La faune est dominée par :

-les bivalves, tels que les huîtres (avec Pycnodonte vesicularis et Ceratostreon pliciferum) ou les peignes (avec Neithea, Pecten ou Spondylus).

-les gastéropodes.

-les brachiopodes (avec Rhynchonella vespertilio ou Rhynchonella difformis).

-les échinodermes (avec Micraster brevis, Bolbaster nasutulus, Parapygus arnaudi, Phymosoma regulare, ou Vologesia ovum).

-les bryozoaires.

 

 

 

●Le Santonien moyen.

Dans les Charentes le Santonien moyen est constitué  de dépôts principalement marneux.

Ils contiennent des accumulations d’huîtres appelées “lumachelles à pycnodontes“, lumachelles constituées principalement de Pycnodonte vesicularis et de Ceratostreon pliciferum. On retrouve aussi dans ces accumulations des ostréidés (Rastellum frons,“Ostrea“ santonensis, Ceratostreon matheroni, Exogyra decussata) et d’autres bivalves (Lima dujardini, Trigonia sp., Plagiostoma gigantea).

Ces lumachelles sont observables dans différents secteurs des Charentes, tels que Voulgézac, Magnac-Lavalette ou encore Villebois-Lavalette.

 

 

 

●Le Santonien supérieur.

Le début du Santonien supérieur est corrélé avec un épisode propice au développement des rudistes de petite taille, tels que Praeradiolites sinuatus, Biradiolites fissicostatus ou Biradiolites coquandi.

La fin est quand à elle marquée par le développement de dépôts détritiques (silts quartzeux, micas, glauconie), soit calcaréo-sableux, soit sables purs. Ce type de dépôt constitue les buttes témoins de Villebois, Magnac et Fouquebrune en Charente (les buttes témoins sont les “restes“ d’un ancien massif qui a été érodé avec le temps

Au nord-est d’un axe Mareuil-Pontaroux, les sables présentent des stratifications entrecroisées et de grandes dalles de silex blonds. Ces dépôts détritiques résultent d’un épandage deltaïque issu d’un relief existant vers Nontron (en Dordogne).

 

La faune est assez riche et variée, on y retrouve :

- des anthozoaires, Cyclolites ellipticus,

- des bivalves, Scaphotrigonia, Spondylus, Ceratostreon pliciferum,

- des brachiopodes, Cyclothyris vespertilio,

- des céphalopodes, Baculites, Eutrephoceras, Placenticeras paraplanum, P. polyopsis, Pachydiscus,

- des gastéropodes, Acteonella laevis, Natica, Pleurotomaria,

- des oursins, Cidaris, Hemiaster, Orthopsis miliaris, Phymosoma, Salenia, Tiaromma,

- des poissons, Ptychocorax, Squalicorax kaupi, Cretolamna appendiculata, Cretoxyrhina mantelli, Scapanorhynchus raphiodon, Polyacrodus, d'Anomoedus,

- des reptiles, Prognathodon.

 

 

Références bibliographiques.

- Coquand H. 1856.Traité des roches considérées au point de vue de leur origine et de leur composition.

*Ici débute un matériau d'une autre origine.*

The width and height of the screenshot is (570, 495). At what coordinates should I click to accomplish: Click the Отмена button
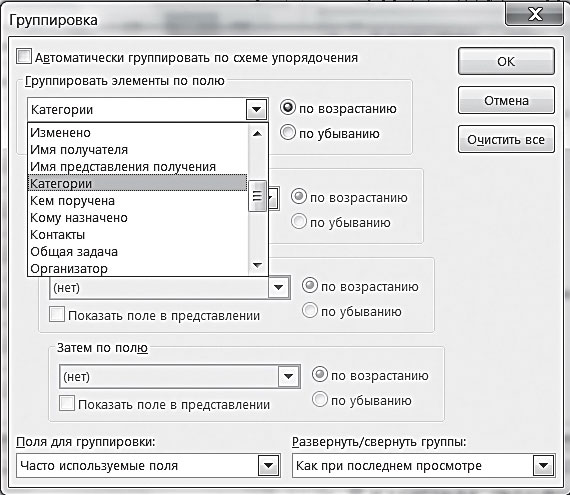506,101
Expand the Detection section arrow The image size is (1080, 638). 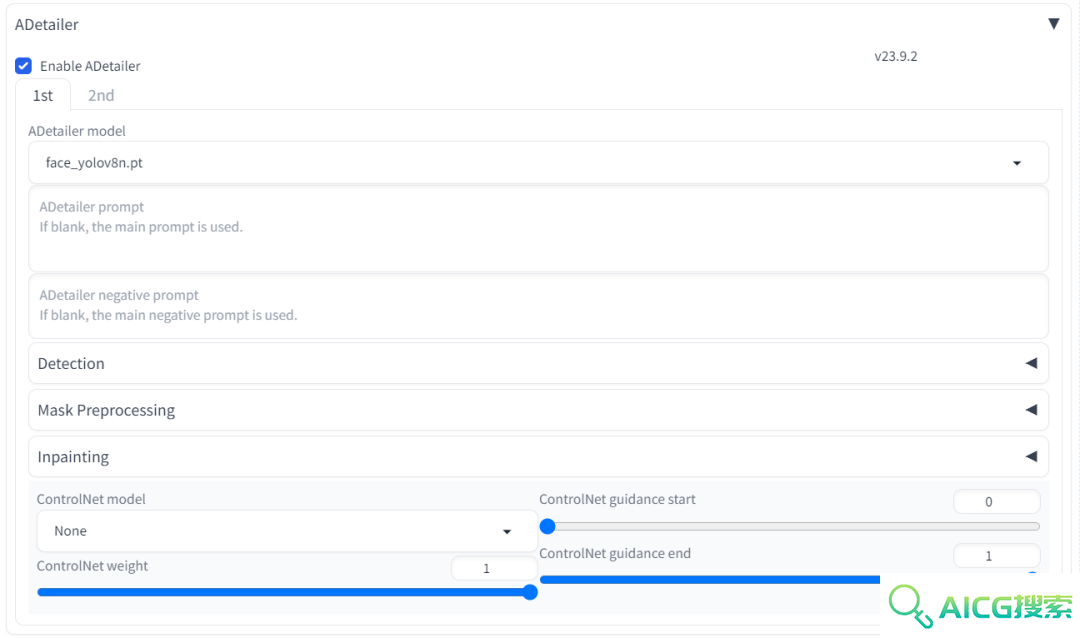[1031, 363]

- Coquand H. 1862. Description physique, géologique, paléontologique et minéralogique du département de la Charente, tome 2

- Gabilly J., Cariou E. et alii, 2007. Guide géologique  - Poitou, Vendée, Charentes.

- Lamolda, M.A. & Hancock, J.M. 1996. The Santonian Stage and substages.

- Lamolda M. A.,Paul C. R. C.,Peryt D., Pons J. M.. 2014. The Global Boundary Stratotype and Section Point (GSSP) for the base of the Santonian Stage, “Cantera de Margas”, Olazagutia, northern Spain.

- Néraudeau D., Mazan et R. Vullo, 2013. Fossiles de la préhistoire charentaise.

- d’Orbigny A., 1842-1843. Paléontologie française : description zoologique et géologique de tous les animaux mollusques et rayonnés fossiles de France, tome 2 : Gastéropodes.

- d’Orbigny A., 1850. Prodrome de paléontologie stratigraphique universelle des animaux mollusques et rayonnés fossiles.

- d’Orbigny A., 1852. Cours élémentaire de paléontologie et de géologie stratigraphiques.